A lista de consequências é interminável. Com o peixe cascudo exposto, muito pescador ilegal também foi atraído para a região. Pra quem nunca teve um aquário, os cascudos são considerados pedra fundamental: a base para um aquário limpo, já que limpam todo o lodo e a sujeira das pedras. E ali na Volta Grande existem inúmeros tipos de cascudos considerados peixes ornamentais. Os cascudos bola branca, bola azul, preto velho, amarelinho, e o ameaçado de extinção acarí zebra, que é um tipo de cascudo que só existe ali, na Volta Grande do rio Xingu.

Mas vamos ser sinceros, por mais que os cascudos sejam eficientes na limpeza do aquário, não tem peixe capaz de limpar a sujeirada de Belo Monte.

O impacto na alimentação dos Juruna é assustador, e eles procuram cada vez mais alimentos da cidade pela falta de peixes e caças na floresta.

Como toda visita que se preza, a gente reparou em tudo. Reparamos que, mesmo estando no meio da selva amazônica, quase não vimos animais. Um jacaré aqui e outro ali. De pássaros, a maioria eram urubus. E fica impossível não fazer a triste relação dos “urubus de Belo Monte” se alimentando de um rio semi-morto.

Mas os Juruna não se deixam vencer facilmente. Afinal, é ali que estão enterrados também os seus antepassados. E isto significa muito na cultura indígena.

Eles continuam lá, vivos, mesmo com o rio cada vez mais morto. E tentam manter viva a cultura da canoa, mesmo sendo cada vez mais difícil navegar nas águas rasas do Xingu. E é por isso que a canoada de 5 dias acontece todo ano desde o barramento do rio por Belo Monte: para conscientizar o maior número de pessoas sobre a situação dos Juruna, quase como um pedido oficial de ajuda, e também para tentar manter vivo o hábito de remar em uma canoa de madeira.

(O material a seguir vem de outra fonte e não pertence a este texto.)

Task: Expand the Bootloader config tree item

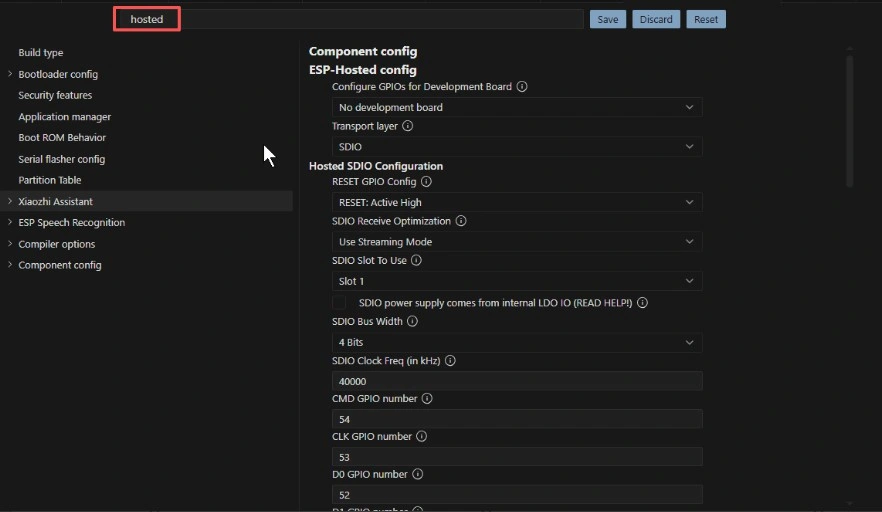Action: (x=10, y=74)
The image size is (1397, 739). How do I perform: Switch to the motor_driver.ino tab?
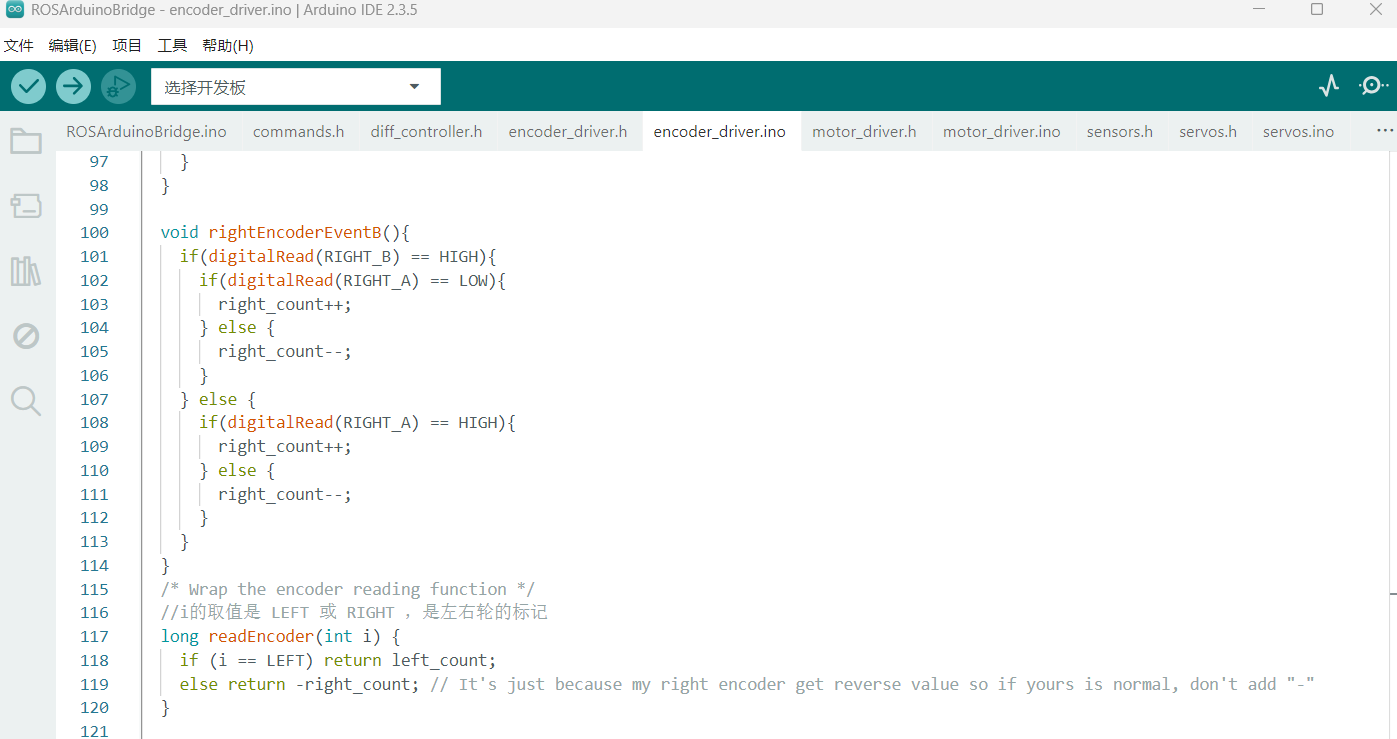coord(1001,132)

A canoada é pra fora, mas é também pra dentro.

Em diversos momentos as canoas tiveram que ser carregadas nas mãos ou empurradas para não ficarem presas nas pedras. O pessoal da usina “abre e fecha a torneira” do rio sem avisar previamente os Juruna, que podem estar no meio do caminho de casa, sozinhos e sem ninguém pra ajudar a carregar a canoa no seco, voltando da pescaria pro sustento da família.

Um dos momentos mais marcantes da canoada foi o famoso “puxador”. Em determinado trecho o rio simplesmente seca. As canoas têm que ser levadas morro acima, e depois morro abaixo, no braço. Nosso grupo tinha cerca de 100 pessoas, 16 canoas, e 3 voadeiras, incluindo turistas e indígenas, e quase todos se uniram no mutirão que parecia ser um serviço sem fim. Mas na volta, foram apenas os índios, sozinhos, que tiveram que carregar o fardo de serem índios em uma terra que é cada vez menos deles, apesar de no nome ainda continuarem os “donos do rio”.

Sorte a nossa que Cabral veio pelo mar. Se tivesse chegado em 2018, pelo rio Xingu, sua nau teria encalhado nos pedrais. Se bem que, sem Cabral, talvez o rio ainda pulsasse. Coisa que hoje só é sentida nas veias do povo Juruna, onde o Rio Xingu pulsa sempre mais forte.